Quong Tart was a true philanthropist. He organised many charitable dinners, at one time inviting all the city’s newsboys, and another time local Sydney Aboriginal people to free banquets. He helped clothe and feed the children of Waterloo Ragged School and undertook many other efforts to alleviate the plight of Sydney’s poor. As a cultural benefactor he also promoted concerts and exhibited the work of local painters at his shops.

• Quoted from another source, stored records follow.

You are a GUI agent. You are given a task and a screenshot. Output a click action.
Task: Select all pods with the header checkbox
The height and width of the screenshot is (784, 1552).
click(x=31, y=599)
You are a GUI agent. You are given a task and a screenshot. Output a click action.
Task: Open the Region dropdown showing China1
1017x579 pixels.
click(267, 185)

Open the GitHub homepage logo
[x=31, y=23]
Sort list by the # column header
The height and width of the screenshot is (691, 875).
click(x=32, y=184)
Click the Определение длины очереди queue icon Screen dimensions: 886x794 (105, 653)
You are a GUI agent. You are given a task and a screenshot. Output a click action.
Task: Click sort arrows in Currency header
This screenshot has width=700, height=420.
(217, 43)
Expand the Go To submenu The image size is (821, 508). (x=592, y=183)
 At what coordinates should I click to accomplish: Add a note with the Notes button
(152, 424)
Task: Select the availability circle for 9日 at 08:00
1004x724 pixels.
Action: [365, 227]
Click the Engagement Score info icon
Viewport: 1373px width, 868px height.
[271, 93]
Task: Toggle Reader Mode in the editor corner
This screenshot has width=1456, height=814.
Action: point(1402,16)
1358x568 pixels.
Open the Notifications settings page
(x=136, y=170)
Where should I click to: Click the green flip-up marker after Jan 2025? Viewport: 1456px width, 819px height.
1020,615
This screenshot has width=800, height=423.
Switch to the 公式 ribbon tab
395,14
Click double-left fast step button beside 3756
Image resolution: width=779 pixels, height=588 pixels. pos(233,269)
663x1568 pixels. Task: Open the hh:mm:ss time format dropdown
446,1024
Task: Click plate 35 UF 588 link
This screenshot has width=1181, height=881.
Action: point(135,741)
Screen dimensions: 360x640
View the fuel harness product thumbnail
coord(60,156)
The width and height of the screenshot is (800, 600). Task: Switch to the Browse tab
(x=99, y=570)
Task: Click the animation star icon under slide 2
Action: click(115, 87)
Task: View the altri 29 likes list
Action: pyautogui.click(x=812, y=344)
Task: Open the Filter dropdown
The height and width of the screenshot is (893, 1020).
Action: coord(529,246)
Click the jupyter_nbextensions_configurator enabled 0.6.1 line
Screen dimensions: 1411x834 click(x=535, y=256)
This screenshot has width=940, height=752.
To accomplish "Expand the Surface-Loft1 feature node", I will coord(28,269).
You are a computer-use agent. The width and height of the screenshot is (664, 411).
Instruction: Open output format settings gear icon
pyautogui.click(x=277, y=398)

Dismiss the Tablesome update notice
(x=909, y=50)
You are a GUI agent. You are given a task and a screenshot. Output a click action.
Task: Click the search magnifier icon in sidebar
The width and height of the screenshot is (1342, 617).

In 1888, a time of significant anti-Chinese feeling, a passenger ship, the Afghan, sailed into Sydney carrying a large number of Chinese immigrants. The ship was placed under quarantine and Quong Tart helped in conciliating between the passengers and the government. This was one of the many times that he was integral in creating bridges between the Chinese and European interests in Australia at this period.
After seeing the devastating consequences of opium addiction in Sydney’s Chinatown he waged a long campaign against the importation of opium. Opium at this time was sold and consumed in Australia for its ‘medicinal’ purposes. Despite lobbying politicians for many years, and having the clergy on his side, he never lived to see the importation of opium stopped. Many politicians, businessmen and journalists argued (incorrectly) that opium was non-addictive and the colony needed the import revenue.
Quong Tart was also a true celebrity of his time. He would attend social functions dressed either in Mandarin robes or in a kilt and sporran (his affection for things Scottish stemming from his association with the Simpson family at Braidwood). He could tell jokes and anecdotes, recite Robert Burns’ poetry or sing Scottish ballads. Everyone in Sydney at that time either knew or knew of Quong Tart. When he died in 1903, he was farewelled with a huge public funeral and thousands of mourners turned out to pay their respects.